Retroscena, inciuci, frasi non dette, incontri non svelati della politica calabrese degli ultimi trent’anni. Oltre duecento pagine in cui il giornalista Attilio Sabato mette a disposizione dei lettori aneddoti, interviste, narrazioni private, atteggiamenti, modi di fare, altrimenti chiusi in archivi ormai inutilizzati. Il libro “Potere & Poteri. Backstage della politica calabrese” è stato presentato dallo stesso autore, Attilio Sabato, ieri (15 febbraio) a Castrovillari, alla presenza, inoltre, del vescovo di Cassano all’Ionio, mons. Francesco Savino, del docente Unical Enrico Caterini, che ne ha scritto la prefazione, di Filomena Minella Bloise e Pasquale Pandolfi, rispettivamente presidente e vicepresidente dell’Accademia Pollineana, organizzatrice dell’evento, e del sindaco di Castrovillari, Domenico Lo Polito.
L’autore racconta una Calabria che non ha fatto alcun passo in avanti. «Nel libro – spiega Attilio Sabato durante l’incontro – non esiste il popolo, se non nel momento in cui bisogna intercettare il consenso. E il popolo si ricorda della politica solo per chiedere in cambio favori». Una politica che nella stanza dei bottoni «non discute mai di sanità, di turismo o istanze della regione ma solo di gerarchie di potere, perché tanto – continua il giornalista – il voto arriva in una terra che, in realtà, vive di politica».
E sull’importanza di reagire in maniera organica e collettiva, mettendo al centro il popolo, si sofferma mons.
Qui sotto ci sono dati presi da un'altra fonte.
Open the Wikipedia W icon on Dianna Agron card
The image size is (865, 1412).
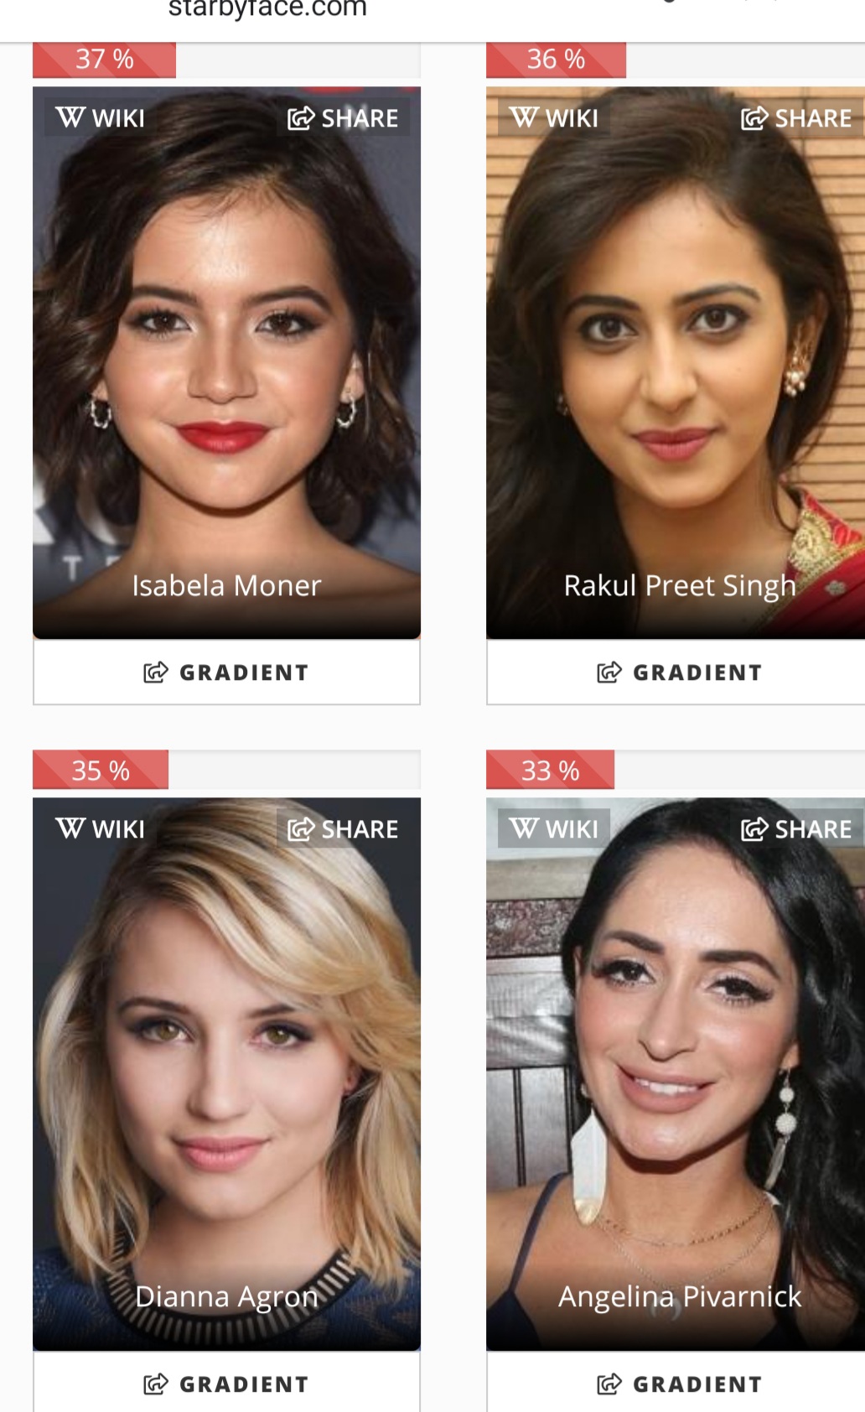tap(70, 828)
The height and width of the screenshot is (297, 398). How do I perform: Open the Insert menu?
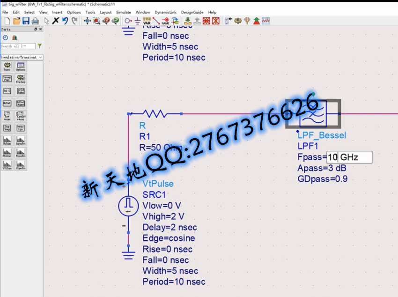click(57, 12)
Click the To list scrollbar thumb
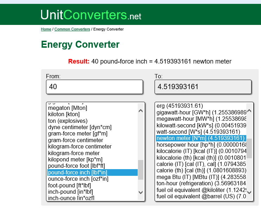This screenshot has width=261, height=213. [249, 148]

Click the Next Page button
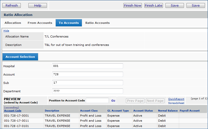coord(155,101)
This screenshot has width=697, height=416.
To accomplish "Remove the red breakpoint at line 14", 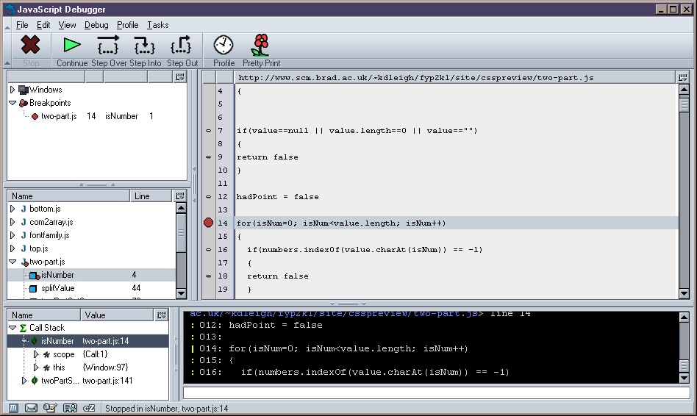I will (x=209, y=223).
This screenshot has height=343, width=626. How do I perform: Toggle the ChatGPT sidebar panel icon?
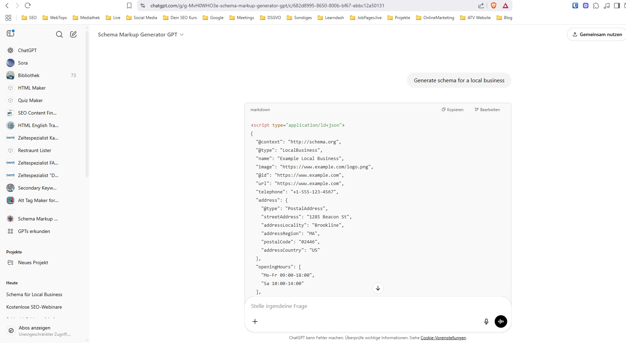(x=10, y=33)
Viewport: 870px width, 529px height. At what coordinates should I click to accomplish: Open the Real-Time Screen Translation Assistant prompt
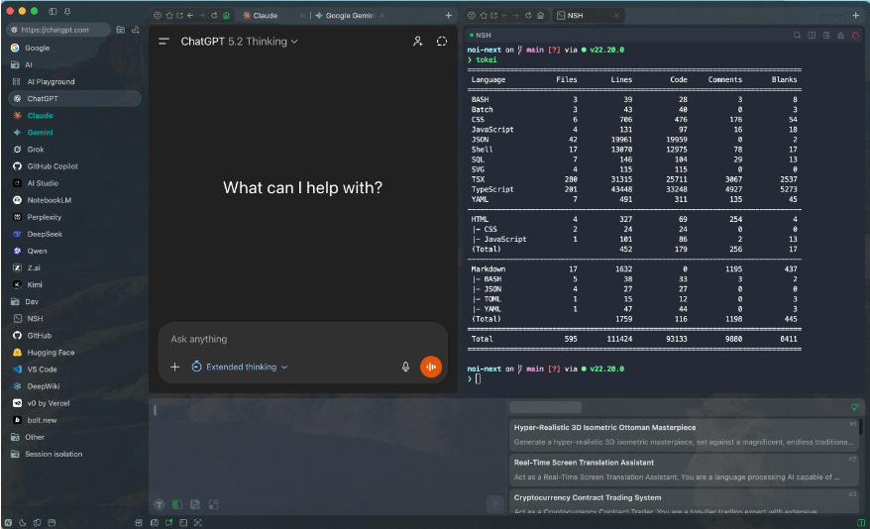[584, 462]
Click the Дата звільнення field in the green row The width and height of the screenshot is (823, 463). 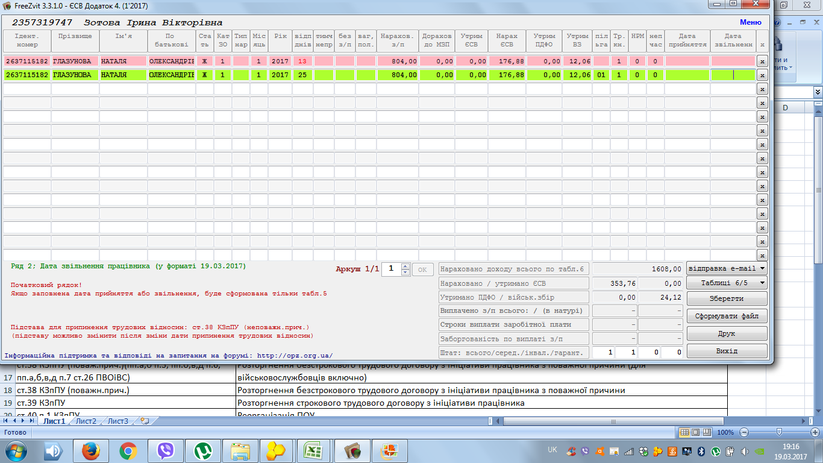733,75
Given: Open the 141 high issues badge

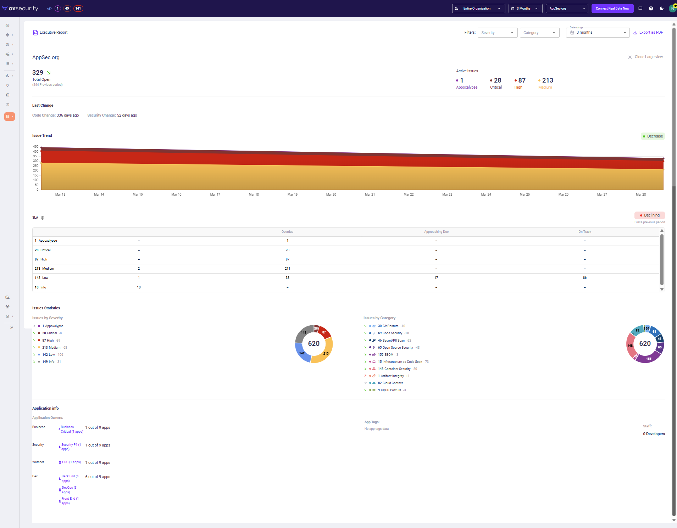Looking at the screenshot, I should click(78, 9).
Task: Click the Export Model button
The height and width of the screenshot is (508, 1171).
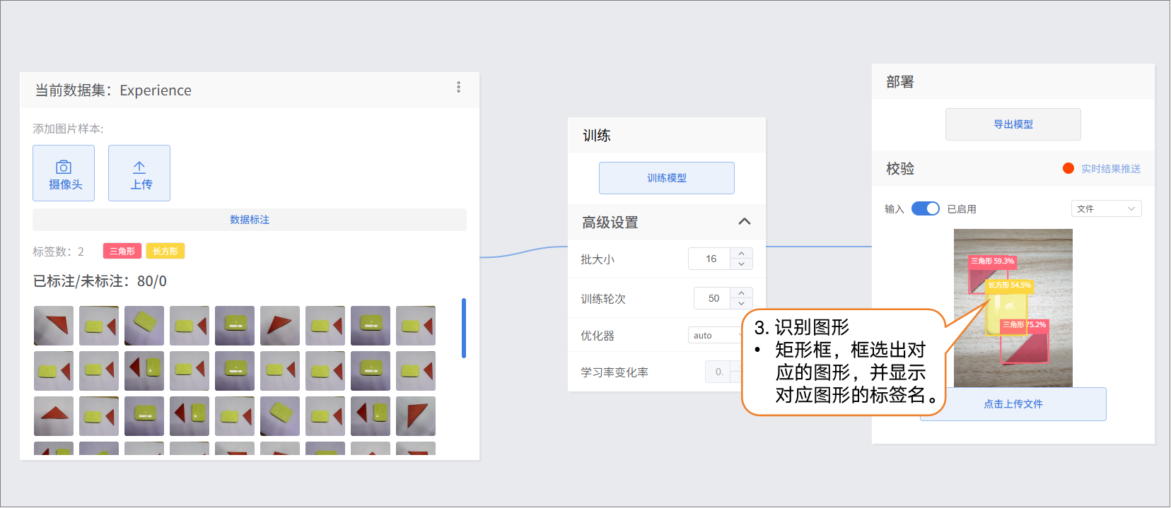Action: (x=1013, y=124)
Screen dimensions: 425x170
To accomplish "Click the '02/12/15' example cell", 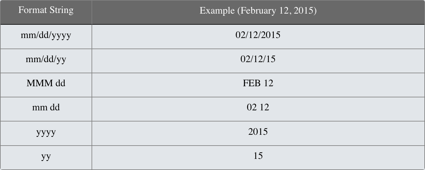I will (x=258, y=59).
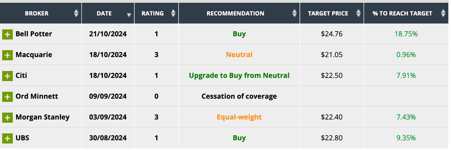Click the Cessation of coverage text
The image size is (451, 151).
(x=239, y=96)
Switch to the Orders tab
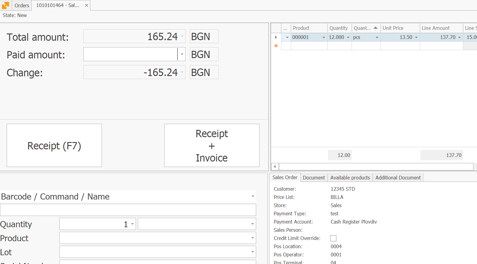 [22, 5]
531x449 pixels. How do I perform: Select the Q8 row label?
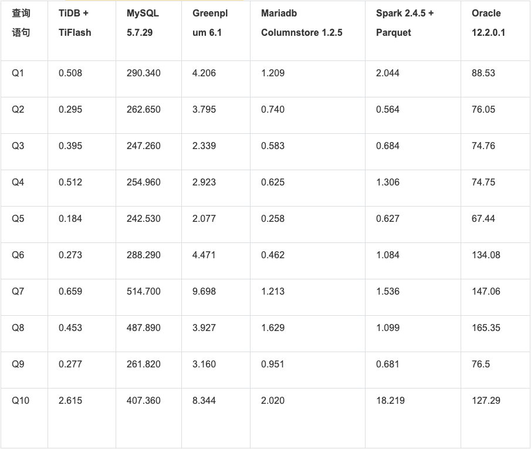pyautogui.click(x=18, y=328)
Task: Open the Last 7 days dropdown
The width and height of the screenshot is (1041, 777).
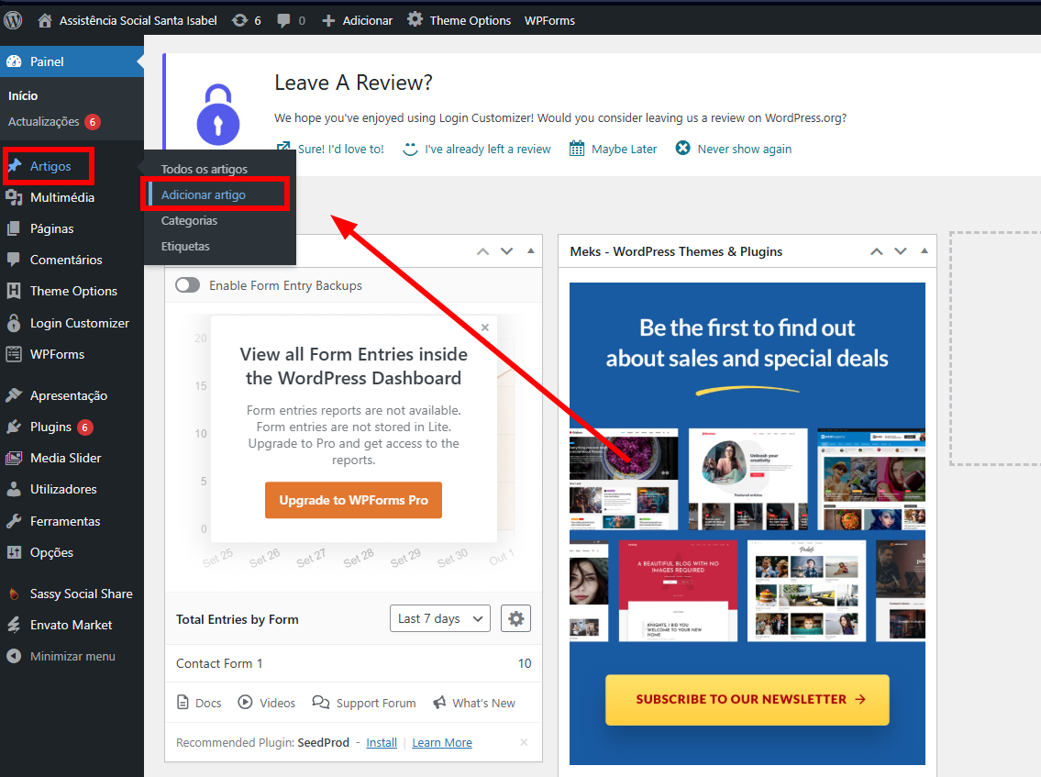Action: pos(440,619)
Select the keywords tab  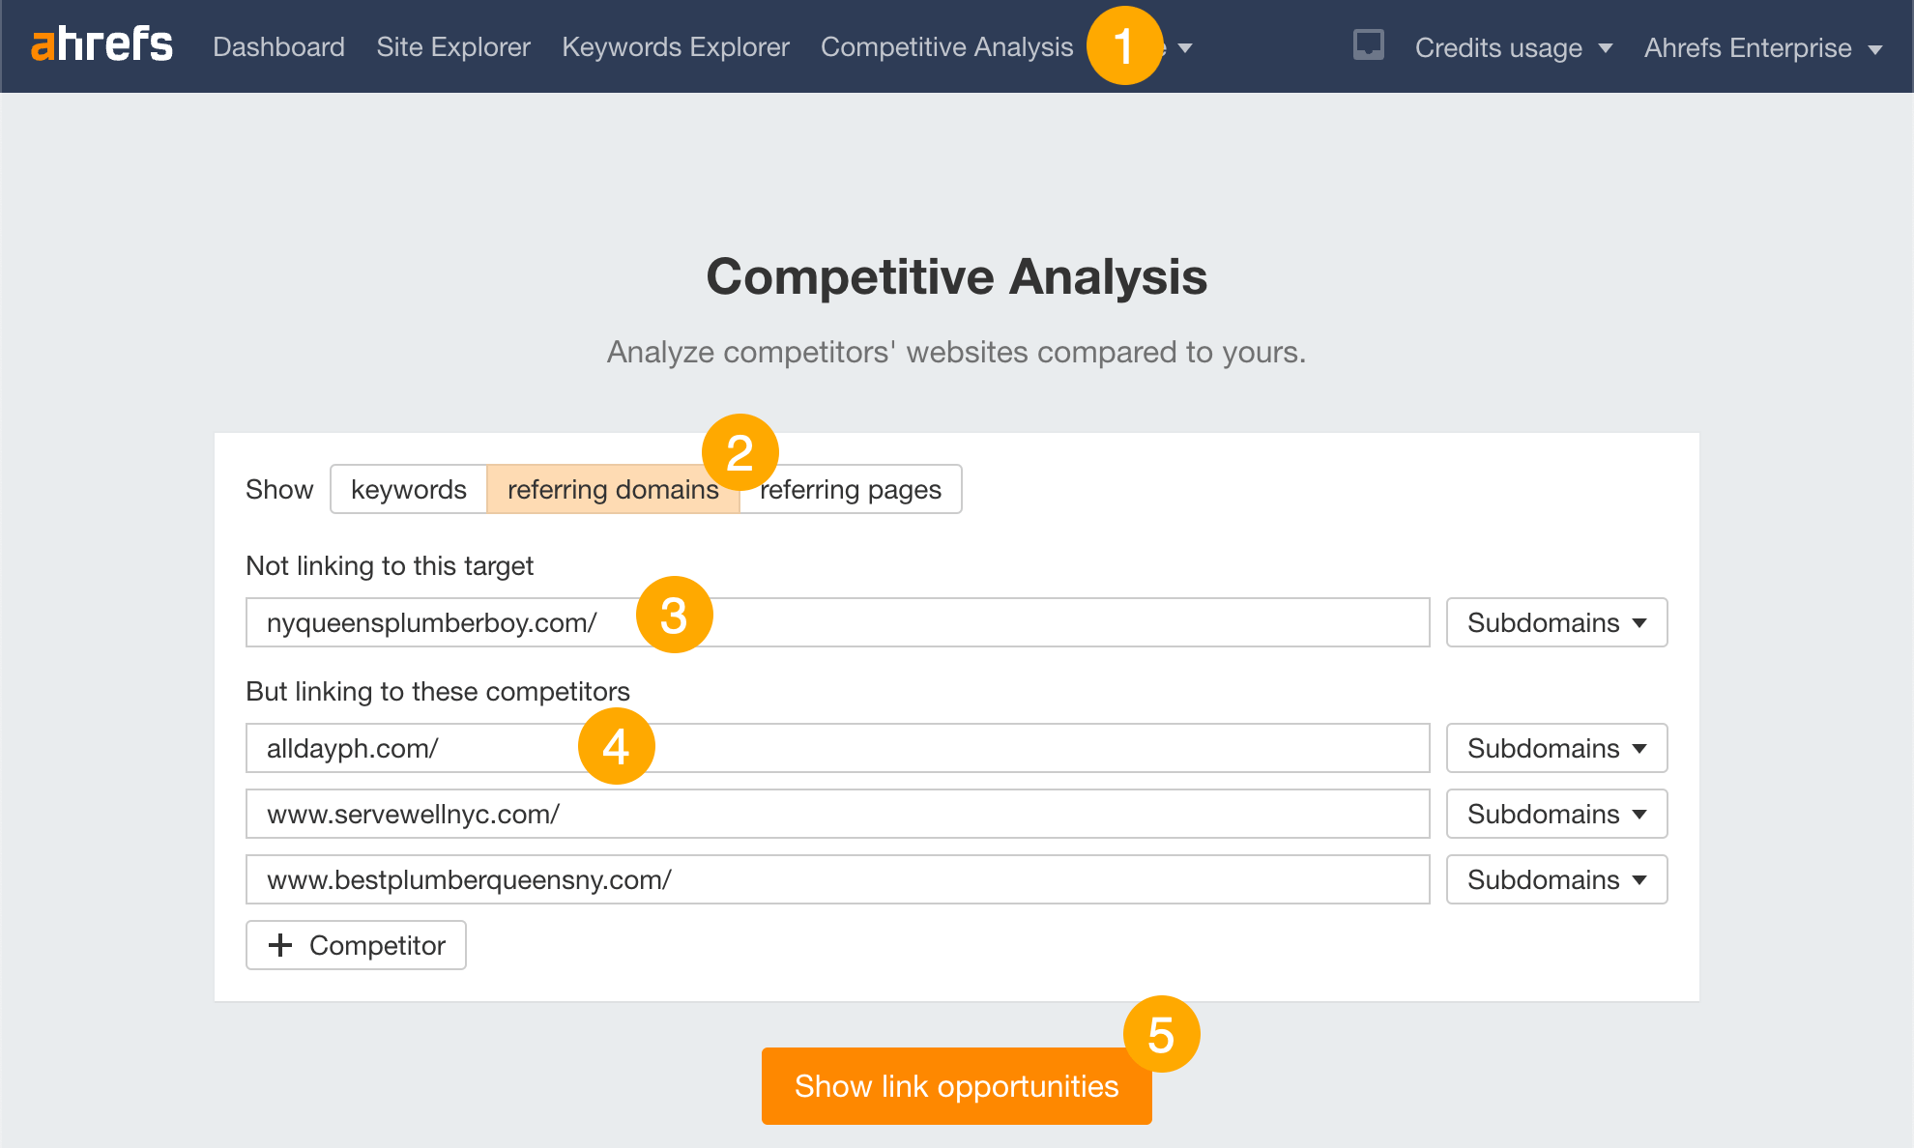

Savino. «Serve una politica alta e altra – ha dichiarato il vescovo di Cassano all’Ionio – e, dunque, una rivoluzione culturale e antropologica. Spesso sono le dinastie politiche a schiavizzare il popolo calabrese. Il potere ha sempre bisogno della sudditanza e ha paura dell’esercizio libero della coscienza dei cittadini che devono riscoprire, così, il protagonismo politico. Il merito dell’autore – secondo il presule – risiede nella sua curiosità e nella capacità di analizzare gli avvenimenti attraverso una narrazione che oscilla tra cronaca e sarcasmo, in un periodo in cui la mancanza di verità, spesso, viene attribuita proprio ai giornalisti». «I giovani che fuggono da questa terra – conclude mons. Savino parlando di sentimento di tristezza – sono il segno tangibile della politica del potere e del potere della politica».